Thursday, March 12, 2009

Health Care Reform and Pharma: Keep Industry "Healthy Enough"

Last night, former President Bill Clinton was interviewed on CNN about health care reform. Health policy junkies should check out the whole thing. After all, we're the only ones who think "failed health care plan" as the main legacy of the Clinton era. (Watch the CNN video here; read the transcript here.)

For biopharma, companies, though, the interview underscores the sense that much has changed since 1993--when "pharmaceutical profiteers" were the all-purpose villain in the health care debate--and 2009, when Big Pharma quite literally has a seat at the table on reform. (Two, actually).

But it is also a reminder that this ain't the Bush years.

The interview was a reunion of sorts, with CNN's Sanjay Gupta posing the questions. Gupta began by noting his own background as an advisor to the health care reform task force, and adding that he withdrew his name as a candidate to be surgeon general under Obama. When Gupta asked about "drug costs" and how to bring them down, we sat forward in our seats.

Here is what Clinton said in response...



"There is a very simple answer to this, which is that we have made a bargain with our pharmaceutical companies. We've said to them for decades now, 'We love having you in America. We're proud of you. We know you have to spend a lot of money on research and then you market the drugs and all. So we will eat our research and development costs in American prices so that you can sell exactly the same drugs you sell to us for less money in Canada and Europe.
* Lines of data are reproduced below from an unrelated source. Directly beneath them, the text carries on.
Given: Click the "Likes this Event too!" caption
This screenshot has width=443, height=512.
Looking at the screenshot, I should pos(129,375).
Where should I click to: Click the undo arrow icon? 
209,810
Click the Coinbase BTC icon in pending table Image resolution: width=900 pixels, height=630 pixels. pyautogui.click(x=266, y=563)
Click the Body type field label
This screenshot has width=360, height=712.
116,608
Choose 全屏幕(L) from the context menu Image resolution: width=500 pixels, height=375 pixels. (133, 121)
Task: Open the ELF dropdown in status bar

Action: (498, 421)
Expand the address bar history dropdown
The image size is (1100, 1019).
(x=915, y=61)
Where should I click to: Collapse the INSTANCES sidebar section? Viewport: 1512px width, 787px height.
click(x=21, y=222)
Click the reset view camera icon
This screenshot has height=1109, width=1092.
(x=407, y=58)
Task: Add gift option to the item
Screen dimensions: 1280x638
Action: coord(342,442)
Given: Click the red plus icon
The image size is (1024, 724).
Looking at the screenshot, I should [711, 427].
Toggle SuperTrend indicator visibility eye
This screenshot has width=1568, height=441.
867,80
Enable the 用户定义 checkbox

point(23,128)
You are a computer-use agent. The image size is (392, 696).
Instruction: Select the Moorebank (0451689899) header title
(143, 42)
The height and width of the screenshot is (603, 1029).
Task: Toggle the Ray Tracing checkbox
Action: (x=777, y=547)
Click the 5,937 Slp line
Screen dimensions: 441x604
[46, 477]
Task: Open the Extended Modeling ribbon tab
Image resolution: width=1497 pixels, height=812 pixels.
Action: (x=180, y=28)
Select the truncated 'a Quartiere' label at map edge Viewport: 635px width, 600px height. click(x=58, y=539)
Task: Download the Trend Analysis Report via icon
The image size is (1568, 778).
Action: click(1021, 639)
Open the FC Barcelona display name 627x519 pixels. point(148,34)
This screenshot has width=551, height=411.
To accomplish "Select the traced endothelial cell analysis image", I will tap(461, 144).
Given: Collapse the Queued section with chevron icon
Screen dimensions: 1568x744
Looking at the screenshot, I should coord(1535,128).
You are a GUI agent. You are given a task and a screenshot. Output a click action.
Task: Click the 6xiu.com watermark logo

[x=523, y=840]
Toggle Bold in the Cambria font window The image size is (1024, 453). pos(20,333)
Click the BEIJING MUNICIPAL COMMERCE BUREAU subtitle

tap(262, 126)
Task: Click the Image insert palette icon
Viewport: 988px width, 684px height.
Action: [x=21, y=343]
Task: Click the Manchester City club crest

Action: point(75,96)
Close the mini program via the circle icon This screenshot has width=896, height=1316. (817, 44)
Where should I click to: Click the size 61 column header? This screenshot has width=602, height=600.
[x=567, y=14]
"For example, our AIDS clinic down the street here in Harlem, the taxpayers pay $10,000 a year to treat people with the big pharmaceutical companies' AIDS medicine. That medicine costs about $3,500 a year in Canada and Europe, countries with per capita incomes as high as America. Keep in mind, Europe has a lot of very successful drug companies and they don't do this.

"We need an honest, open, clear dialogue admitting that we're proud of these companies. They've got tens of thousands of employees. They've done a good job for America. They've saved countless lives. But we just can't go on subsidizing [more than] our other competitors can.

"So how can we reach a different arrangement so that we keep the drug companies healthy enough and we keep them developing new medicine?

"The system we've got is not working very well. They don't have a lot of new medicines in the pipeline, partly because so many new advances, particularly with the sequencing of the human genome, have led to patents on smaller and smaller and smaller components of what ultimately becomes a blockbuster drug. So a lot of new drugs are not coming because we haven't reexamined how the patent process and the research process are working together, or not working.

"Meanwhile, we keep eating all these costs, and countries just as wealthy as we are are getting the same drugs made by the same people for less money, which is why there was so much [discussion of] allowing re-importation from Canada.

"What I recommend is, let's don't pretend these drug companies are bad people. They've done a lot of good for us. But let's be honest that America is no longer so dominant over Canada and Europe and Japan that we can afford the whole subsidy.

"One good place to start is what President Obama has proposed, letting the federal government do what I do for AIDS drugs, letting them bargain for lower prices for well-established medicines bought in bulk for the benefit of our seniors. That's a good place to start. And we just need to work out a new deal with them so they can do well.

"But, you know, for most of the 1990s and the early part of this decade, they earned 18 percent, which is a huge return. You know, Wal- Mart is, what, 5 or 6 percent. And it is fascinating to see that at the same time, because of a lot of these factors relating to patenting and scientific advances, the number of new drugs in the pipeline seems to be slowing down.

"So we need to examine both how we can both get the benefits of genomic advances and how we can lower the cost to the consumers."